Georgia has had an artificial reef program for decades, like many other coastal states. There are now 15 Georgia reefs close to the coast and 31 farther offshore.
In the last week, the state expanded two of those reefs off the coast of Jekyll, including one right by the Jekyll Island Pier.
January Murray is the department’s coastal region habitat unit leader who manages the reef programs.
Muray said the reefs are meant to “enhance” fishing opportunities for Georgia anglers.
Konrad Smith is one such angler, out of Saint Simons. He said the reefs are some of the “greatest places to fish” in the region.
“The artificial reefs definitely have a big impact on our coast here,” he said. “And it definitely gives fish a place to hide and a place to mate.”
The additions were prompted by the City of Brunswick’s donation of concrete rubble from former landfill sites.
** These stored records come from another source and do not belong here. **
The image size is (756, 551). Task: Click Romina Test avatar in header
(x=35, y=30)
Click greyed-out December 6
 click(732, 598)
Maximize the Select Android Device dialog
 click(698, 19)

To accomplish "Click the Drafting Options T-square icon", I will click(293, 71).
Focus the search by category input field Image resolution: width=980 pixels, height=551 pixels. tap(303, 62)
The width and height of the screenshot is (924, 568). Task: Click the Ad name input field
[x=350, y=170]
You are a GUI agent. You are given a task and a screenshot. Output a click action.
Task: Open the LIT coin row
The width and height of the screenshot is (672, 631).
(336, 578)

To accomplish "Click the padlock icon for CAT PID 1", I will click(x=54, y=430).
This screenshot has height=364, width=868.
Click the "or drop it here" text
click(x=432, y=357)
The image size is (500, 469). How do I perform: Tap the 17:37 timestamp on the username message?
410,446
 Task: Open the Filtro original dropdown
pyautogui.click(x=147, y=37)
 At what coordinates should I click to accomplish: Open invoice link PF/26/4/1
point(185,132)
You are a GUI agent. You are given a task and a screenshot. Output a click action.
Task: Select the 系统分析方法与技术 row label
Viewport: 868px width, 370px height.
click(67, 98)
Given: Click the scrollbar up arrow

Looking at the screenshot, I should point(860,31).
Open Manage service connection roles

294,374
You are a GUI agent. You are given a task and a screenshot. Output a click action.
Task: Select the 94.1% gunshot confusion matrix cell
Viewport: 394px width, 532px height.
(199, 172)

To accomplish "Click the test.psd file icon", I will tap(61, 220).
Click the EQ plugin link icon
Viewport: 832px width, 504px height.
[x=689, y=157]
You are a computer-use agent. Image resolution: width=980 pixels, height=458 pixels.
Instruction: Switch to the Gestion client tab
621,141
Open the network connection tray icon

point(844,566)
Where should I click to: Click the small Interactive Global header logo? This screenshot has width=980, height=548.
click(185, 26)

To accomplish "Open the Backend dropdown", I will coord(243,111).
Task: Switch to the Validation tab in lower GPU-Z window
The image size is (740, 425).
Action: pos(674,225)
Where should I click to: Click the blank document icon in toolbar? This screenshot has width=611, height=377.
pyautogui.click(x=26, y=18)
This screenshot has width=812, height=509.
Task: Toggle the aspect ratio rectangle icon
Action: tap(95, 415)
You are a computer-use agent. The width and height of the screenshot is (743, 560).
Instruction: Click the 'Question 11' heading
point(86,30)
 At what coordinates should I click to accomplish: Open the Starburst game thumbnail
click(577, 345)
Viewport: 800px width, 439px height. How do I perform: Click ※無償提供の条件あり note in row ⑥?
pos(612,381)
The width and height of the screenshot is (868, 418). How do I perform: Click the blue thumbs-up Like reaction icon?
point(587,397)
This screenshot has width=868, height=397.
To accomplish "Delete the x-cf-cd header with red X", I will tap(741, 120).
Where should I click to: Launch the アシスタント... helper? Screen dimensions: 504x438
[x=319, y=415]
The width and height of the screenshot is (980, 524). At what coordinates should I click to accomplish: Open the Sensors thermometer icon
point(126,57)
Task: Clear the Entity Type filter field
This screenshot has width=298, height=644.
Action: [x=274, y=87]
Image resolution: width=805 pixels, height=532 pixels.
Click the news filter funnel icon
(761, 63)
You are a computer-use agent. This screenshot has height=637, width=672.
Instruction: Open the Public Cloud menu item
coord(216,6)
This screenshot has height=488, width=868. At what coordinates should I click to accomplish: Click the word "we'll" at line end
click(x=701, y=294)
About 300 tons went to supplement each reef.
The enhancement was state funded, thanks to 2017 fishing license revenue legislation, Murray said. The state will continue adding to reefs as more donated concrete and metal comes in, she said.
Murray said she expects sheepshead, black sea bass, trout and oysters to move into the new Jekyll structures. Over the next three years, the department will conduct an official monitoring project at every inshore reef to gather more precise information on the different species present.